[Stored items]
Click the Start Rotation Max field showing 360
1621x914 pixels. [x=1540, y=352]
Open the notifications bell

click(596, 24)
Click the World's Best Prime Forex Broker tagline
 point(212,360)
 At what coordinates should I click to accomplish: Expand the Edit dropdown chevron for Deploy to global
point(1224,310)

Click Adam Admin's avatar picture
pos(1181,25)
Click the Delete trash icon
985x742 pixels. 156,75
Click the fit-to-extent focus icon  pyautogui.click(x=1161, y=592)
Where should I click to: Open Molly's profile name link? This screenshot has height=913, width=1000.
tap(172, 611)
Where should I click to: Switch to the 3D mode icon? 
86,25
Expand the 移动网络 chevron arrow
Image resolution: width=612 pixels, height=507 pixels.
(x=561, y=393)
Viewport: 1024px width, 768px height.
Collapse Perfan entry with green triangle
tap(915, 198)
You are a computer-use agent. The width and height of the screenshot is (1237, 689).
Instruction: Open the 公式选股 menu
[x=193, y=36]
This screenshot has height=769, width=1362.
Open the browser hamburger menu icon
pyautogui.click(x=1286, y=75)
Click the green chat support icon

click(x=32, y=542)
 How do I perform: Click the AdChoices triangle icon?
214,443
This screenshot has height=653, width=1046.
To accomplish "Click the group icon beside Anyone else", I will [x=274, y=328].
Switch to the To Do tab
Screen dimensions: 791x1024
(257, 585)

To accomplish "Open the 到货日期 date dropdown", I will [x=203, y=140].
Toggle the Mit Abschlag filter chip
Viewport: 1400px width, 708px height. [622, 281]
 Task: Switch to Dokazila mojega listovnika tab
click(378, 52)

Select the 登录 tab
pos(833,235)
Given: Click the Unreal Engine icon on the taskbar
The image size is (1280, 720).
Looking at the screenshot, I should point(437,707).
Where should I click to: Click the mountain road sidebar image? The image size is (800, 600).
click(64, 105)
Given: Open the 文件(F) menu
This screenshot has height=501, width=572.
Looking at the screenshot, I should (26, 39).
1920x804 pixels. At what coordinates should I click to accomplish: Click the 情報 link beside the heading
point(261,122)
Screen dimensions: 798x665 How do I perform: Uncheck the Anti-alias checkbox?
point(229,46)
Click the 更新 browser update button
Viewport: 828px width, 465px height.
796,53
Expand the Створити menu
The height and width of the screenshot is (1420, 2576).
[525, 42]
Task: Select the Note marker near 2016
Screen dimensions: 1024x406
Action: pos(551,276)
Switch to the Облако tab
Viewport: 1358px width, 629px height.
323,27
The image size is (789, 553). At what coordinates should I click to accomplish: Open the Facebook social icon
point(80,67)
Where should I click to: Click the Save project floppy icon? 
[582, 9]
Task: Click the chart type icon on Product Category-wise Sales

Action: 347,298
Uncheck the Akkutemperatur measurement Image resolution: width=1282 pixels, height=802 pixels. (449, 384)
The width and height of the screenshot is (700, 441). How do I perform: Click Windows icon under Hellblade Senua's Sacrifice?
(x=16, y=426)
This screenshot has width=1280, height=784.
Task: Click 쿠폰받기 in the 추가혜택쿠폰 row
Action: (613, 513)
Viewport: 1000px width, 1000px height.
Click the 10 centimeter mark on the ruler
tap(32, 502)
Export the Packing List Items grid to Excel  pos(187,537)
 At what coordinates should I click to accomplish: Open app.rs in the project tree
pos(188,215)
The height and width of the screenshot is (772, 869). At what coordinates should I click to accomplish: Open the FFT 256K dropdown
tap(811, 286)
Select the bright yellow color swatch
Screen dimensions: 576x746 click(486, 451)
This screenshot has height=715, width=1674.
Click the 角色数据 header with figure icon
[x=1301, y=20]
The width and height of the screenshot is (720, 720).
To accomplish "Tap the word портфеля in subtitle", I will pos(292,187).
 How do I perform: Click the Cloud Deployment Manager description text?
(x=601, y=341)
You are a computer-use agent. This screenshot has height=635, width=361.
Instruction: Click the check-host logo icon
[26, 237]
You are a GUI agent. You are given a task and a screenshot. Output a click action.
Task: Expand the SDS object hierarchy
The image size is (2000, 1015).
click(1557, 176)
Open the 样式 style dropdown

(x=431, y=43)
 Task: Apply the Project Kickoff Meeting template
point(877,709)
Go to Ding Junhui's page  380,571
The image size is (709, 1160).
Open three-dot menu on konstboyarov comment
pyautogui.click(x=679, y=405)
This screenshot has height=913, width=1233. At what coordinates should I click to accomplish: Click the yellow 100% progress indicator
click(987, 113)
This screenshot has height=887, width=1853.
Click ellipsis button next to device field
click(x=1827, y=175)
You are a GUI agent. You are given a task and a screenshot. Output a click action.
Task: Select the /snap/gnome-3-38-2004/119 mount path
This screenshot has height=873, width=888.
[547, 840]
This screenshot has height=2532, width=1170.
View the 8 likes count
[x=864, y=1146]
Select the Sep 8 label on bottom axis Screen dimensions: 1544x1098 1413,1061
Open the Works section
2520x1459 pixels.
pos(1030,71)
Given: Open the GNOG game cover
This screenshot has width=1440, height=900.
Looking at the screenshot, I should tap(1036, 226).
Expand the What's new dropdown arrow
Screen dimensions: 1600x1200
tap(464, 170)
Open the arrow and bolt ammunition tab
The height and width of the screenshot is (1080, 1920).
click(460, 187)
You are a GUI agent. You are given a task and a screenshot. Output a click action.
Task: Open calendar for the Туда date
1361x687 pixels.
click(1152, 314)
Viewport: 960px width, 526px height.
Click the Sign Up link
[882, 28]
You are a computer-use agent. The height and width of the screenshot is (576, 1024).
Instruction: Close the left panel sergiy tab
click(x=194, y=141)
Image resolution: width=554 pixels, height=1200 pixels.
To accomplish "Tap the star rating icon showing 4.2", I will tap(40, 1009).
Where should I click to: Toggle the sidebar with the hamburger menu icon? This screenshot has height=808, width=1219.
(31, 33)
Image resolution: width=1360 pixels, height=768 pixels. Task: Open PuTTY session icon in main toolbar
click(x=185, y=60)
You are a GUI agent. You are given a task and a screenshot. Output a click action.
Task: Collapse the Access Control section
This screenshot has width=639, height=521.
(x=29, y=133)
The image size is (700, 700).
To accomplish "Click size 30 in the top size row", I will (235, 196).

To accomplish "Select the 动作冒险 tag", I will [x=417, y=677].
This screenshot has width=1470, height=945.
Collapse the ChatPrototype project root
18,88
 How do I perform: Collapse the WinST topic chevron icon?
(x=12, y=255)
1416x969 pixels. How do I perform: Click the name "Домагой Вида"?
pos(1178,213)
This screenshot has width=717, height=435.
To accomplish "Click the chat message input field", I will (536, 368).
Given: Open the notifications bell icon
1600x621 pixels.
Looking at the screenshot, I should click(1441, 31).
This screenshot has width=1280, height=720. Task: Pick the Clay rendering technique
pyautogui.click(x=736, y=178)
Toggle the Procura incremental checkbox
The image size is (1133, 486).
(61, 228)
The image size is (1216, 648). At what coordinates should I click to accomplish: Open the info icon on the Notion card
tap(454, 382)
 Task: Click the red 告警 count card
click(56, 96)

▶ [Exercise description]:
As you read the records above, find each line that contains "will" and copy it.

▶ [Solution]:
To accomplish "Click the group icon beside Anyone else", I will [x=274, y=328].
To accomplish "Open the 到货日期 date dropdown", I will [x=203, y=140].
To accomplish "Tap the word портфеля in subtitle", I will pos(292,187).
To accomplish "Tap the star rating icon showing 4.2", I will tap(40, 1009).
To accomplish "Click size 30 in the top size row", I will (235, 196).
To accomplish "Select the 动作冒险 tag", I will [x=417, y=677].
To accomplish "Click the chat message input field", I will (536, 368).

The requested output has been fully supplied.